Right now, one of the most scary things we can imagine is the outbreak of the Ebola virus. It started out as a small outbreak, building slowly, then more rapidly and farther reaching. And, now it has reached our shores here in the US. It is something, even with our contemporary precautions and haz-mat suits, to be taken very seriously. In our quest to combat illness, we have perhaps distributed way too many antibiotics, and we now have resistant strains! These germs are more powerful and take more effort to eradicate!
The plague, or bubonic plague, is a deadly infectious disease caused by the enterobacteria Yersinia Pestis, named for French biologist Alexandre Yersin. Previously known as the Black Death, the word plague comes from the Latin meaning PLAGA or "blow or wound". I guess all the black, bleeding sores would seem like blows or strikes to the body.
I think back to the Black Plague in the 15th Century in England, and how, without benefit of our medical knowledge now, it wiped out hundreds of thousands of people.

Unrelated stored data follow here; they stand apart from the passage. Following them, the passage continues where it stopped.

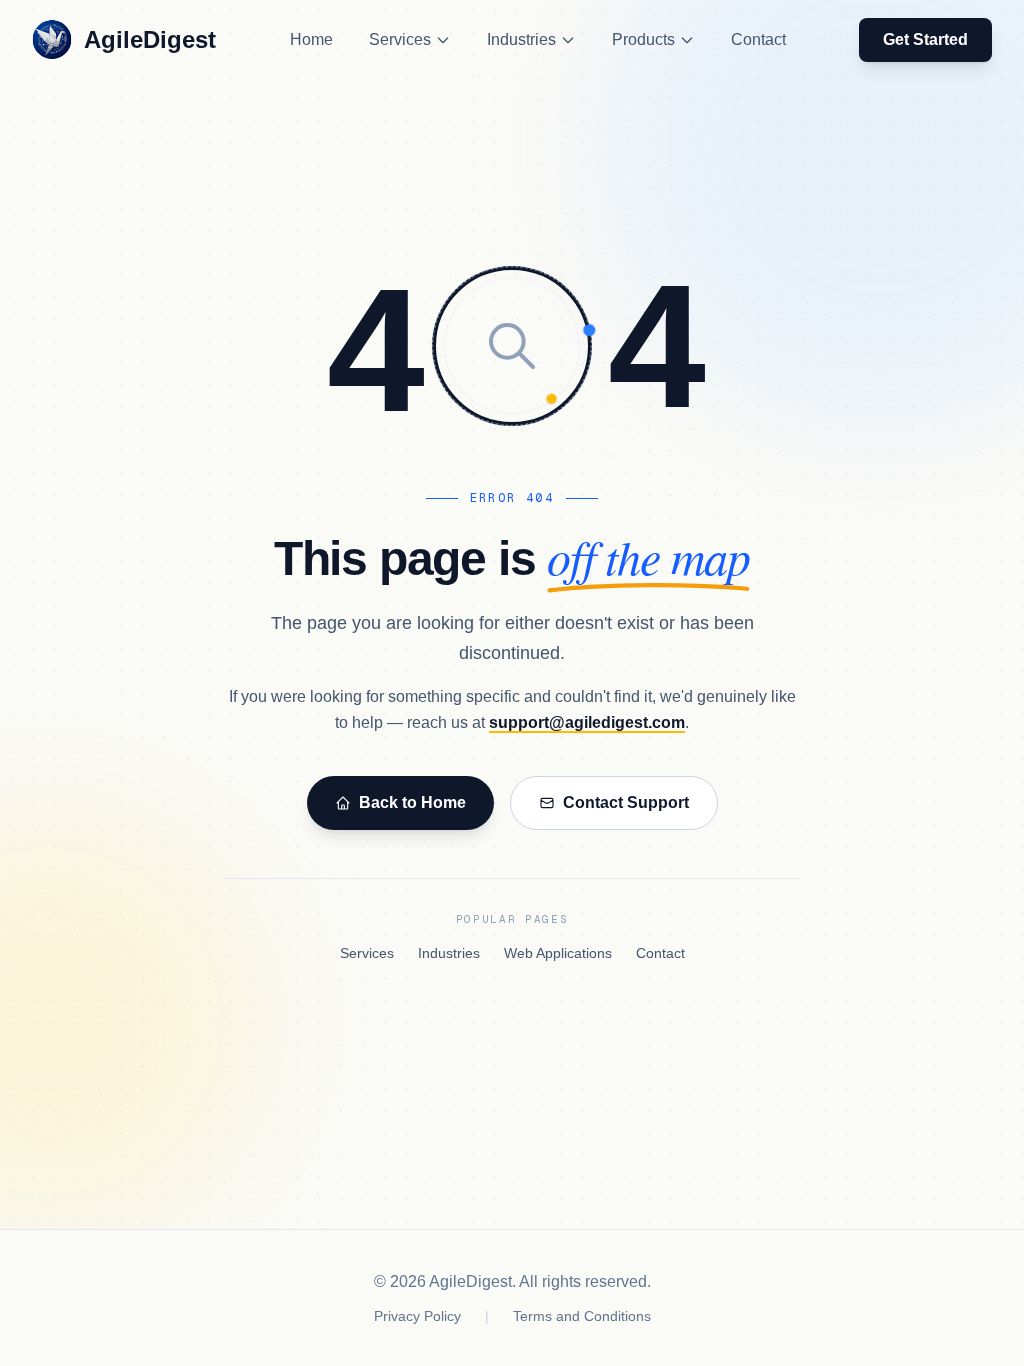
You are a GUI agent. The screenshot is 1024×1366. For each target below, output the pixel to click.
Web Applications (558, 953)
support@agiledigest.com (587, 722)
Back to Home (412, 802)
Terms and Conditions (582, 1316)
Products (643, 39)
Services (400, 39)
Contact (758, 39)
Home (311, 39)
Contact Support (626, 802)
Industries (521, 39)
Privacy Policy (417, 1316)
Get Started (925, 39)
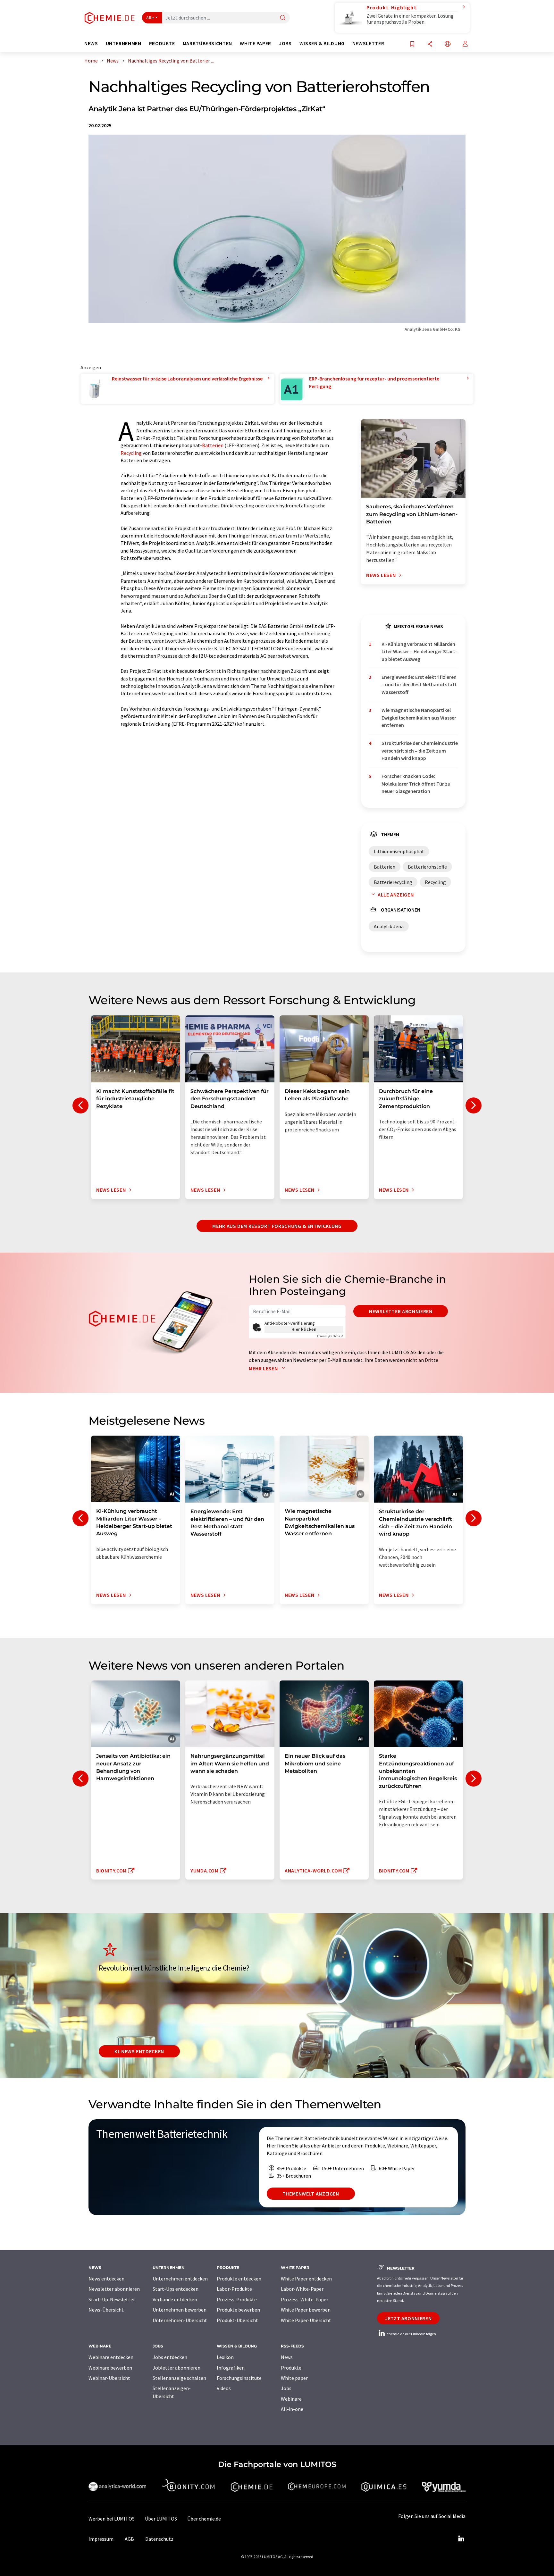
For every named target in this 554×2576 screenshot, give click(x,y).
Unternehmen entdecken (180, 2278)
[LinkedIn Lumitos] (461, 2539)
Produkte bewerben (238, 2309)
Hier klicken (304, 1329)
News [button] (91, 43)
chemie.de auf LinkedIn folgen (411, 2333)
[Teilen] (429, 44)
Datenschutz (159, 2539)
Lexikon (225, 2357)
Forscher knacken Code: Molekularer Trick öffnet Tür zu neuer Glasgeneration (416, 783)
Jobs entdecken (170, 2357)
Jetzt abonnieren (408, 2318)
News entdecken (106, 2278)
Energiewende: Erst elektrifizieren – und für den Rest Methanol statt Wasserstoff (419, 684)
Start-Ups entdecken (175, 2289)
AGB (129, 2539)
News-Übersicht (106, 2309)
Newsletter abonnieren (400, 1311)
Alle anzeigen (396, 894)
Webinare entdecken (110, 2357)
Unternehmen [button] (123, 43)
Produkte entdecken (239, 2278)
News (287, 2357)
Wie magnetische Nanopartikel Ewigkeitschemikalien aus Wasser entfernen (419, 717)
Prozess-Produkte (237, 2299)
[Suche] (282, 18)
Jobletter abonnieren (176, 2367)
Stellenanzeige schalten (179, 2378)
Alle (150, 18)
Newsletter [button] (368, 43)
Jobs (286, 2388)
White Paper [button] (255, 43)
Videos (224, 2388)
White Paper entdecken (306, 2278)
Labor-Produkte (234, 2289)
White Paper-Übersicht (306, 2320)
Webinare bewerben (110, 2367)
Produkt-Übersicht (237, 2320)
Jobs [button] (285, 43)
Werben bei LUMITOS (111, 2518)
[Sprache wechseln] (447, 44)
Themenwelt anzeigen (310, 2193)
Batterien (212, 445)
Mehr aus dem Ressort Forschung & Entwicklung (276, 1226)
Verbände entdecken (175, 2299)
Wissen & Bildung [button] (322, 43)
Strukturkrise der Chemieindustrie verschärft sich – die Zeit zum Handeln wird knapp (420, 750)
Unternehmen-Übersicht (180, 2320)
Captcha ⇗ (330, 1336)
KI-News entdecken (139, 2051)
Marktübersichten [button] (207, 43)
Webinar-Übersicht (109, 2378)
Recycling (131, 453)
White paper (294, 2378)
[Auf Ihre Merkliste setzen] (412, 44)
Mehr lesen (264, 1368)
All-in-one (292, 2409)
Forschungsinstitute (239, 2378)
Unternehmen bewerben (179, 2309)
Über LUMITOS (161, 2518)
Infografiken (231, 2367)
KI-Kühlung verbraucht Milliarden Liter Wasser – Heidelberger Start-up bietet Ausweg (419, 651)
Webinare (291, 2399)
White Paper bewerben (306, 2309)
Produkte (291, 2367)
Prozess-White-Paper (304, 2299)
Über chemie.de (204, 2518)
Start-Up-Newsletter (111, 2299)
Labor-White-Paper (302, 2289)
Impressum (100, 2539)
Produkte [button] (162, 43)
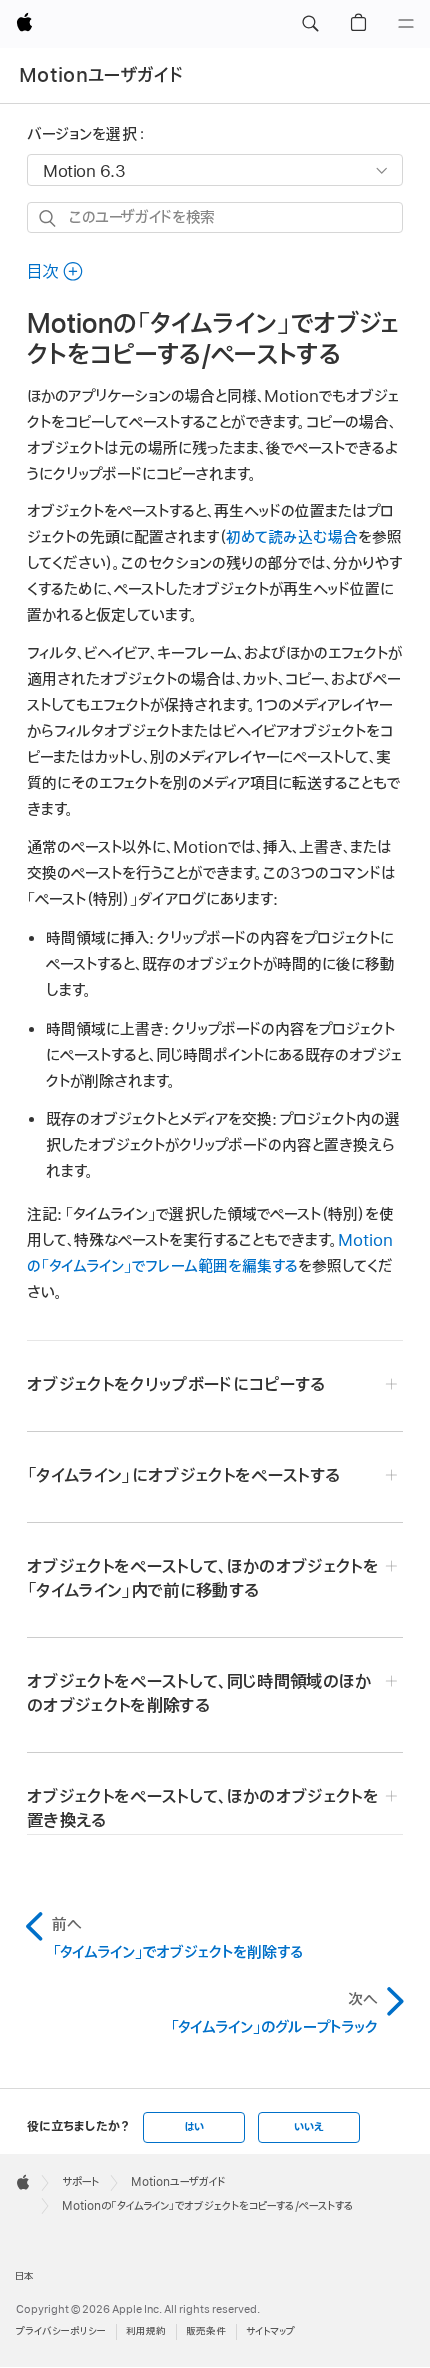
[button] (310, 24)
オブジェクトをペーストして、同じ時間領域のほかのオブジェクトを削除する (199, 1694)
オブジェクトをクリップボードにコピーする (176, 1385)
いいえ (309, 2127)
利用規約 (146, 2331)
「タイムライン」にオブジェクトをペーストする (184, 1476)
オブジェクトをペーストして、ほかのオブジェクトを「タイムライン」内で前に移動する (203, 1579)
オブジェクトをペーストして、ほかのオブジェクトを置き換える (203, 1809)
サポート (80, 2182)
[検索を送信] (48, 218)
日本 (24, 2276)
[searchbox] (215, 217)
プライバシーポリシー (61, 2331)
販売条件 (206, 2331)
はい (194, 2127)
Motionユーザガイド (101, 75)
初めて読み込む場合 (292, 538)
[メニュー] (406, 24)
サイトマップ (270, 2331)
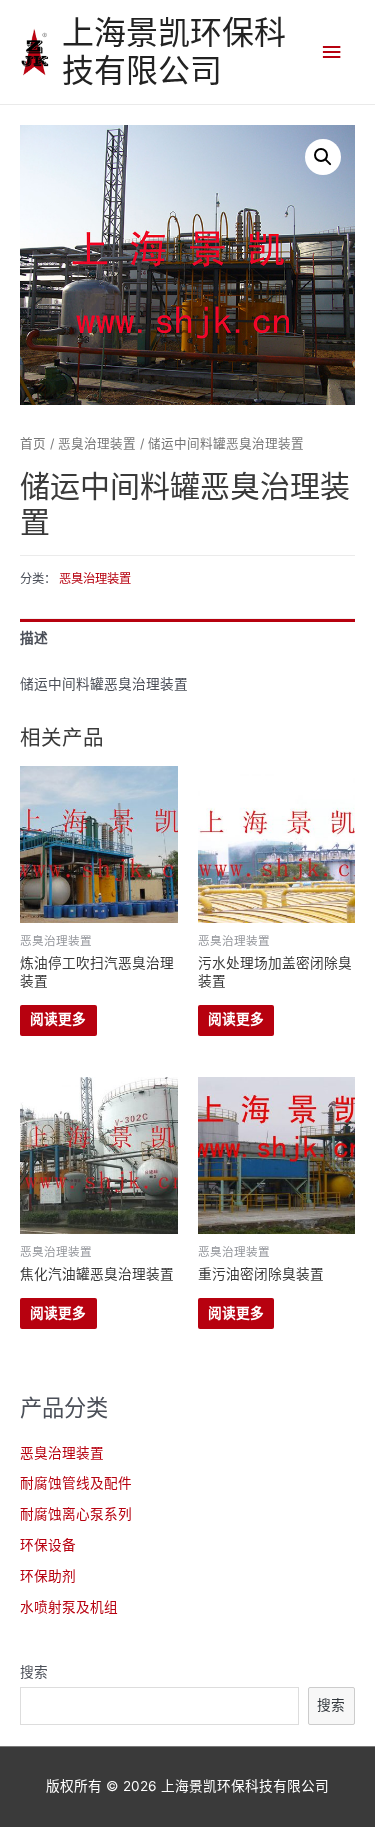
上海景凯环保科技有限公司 (174, 51)
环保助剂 (48, 1576)
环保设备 (48, 1545)
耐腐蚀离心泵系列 (76, 1514)
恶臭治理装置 (62, 1453)
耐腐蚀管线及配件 (76, 1483)
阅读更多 (58, 1019)
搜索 (34, 1672)
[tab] (187, 638)
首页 (33, 443)
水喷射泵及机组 (69, 1607)
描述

For our purposes herein, I looked into the 18th Century, and their were plagues, indeed! At the beginning of the 1700's, plague was prevalent in Constantinople and along the Danube. By 1703 it caused great destruction in eastern Europe, spreading westward to parts of Germany and even as far as Scandinavia. Along the way more than 283,000 people died. In Sweden, more than 40,000!
In 1713, it spread through Austria and Bohemia, but then disappeared in Europe after a great hurricane in February 1714. Back again in France from 1720-22, with a contagion coming with a ship to port in Marseilles. Over the course, eventually 89,000 died, causing England, neighbors across the channel, to institute the idea of enforced quarantines and published pamphlets on the disease and what to watch for.
Finally, in 1743 in Sicily a famous plague outbreak is known not only for fatalities, but for the theory of contagion. Sicily was free of plague from 1624, and they were proud of their efforts to arrest the disease with quarantines. Then, in 1743, a ship arrived from Corfu, with some suspicious deaths. They burned the ship and its cargo, but soon after, a suspicious form of the disease was noticed in the hospital in the poorest part of town. The plague's tool was close to 50,000 lives, and then became extinct! Here, perhaps, was the first indication that dirty and flea-infested conditions might promote disease!
The famed Venetian carnival mask with its long beaked nose is the "Il Doctore", coming from the mask that was worn by doctors coming to visit the sick. Along with a long leather coat, the physician wore the mask which contained herbs in its nose. Breathing the herbs created a filter, it was thought, for the doctor against the germs emanating from the patient and the room!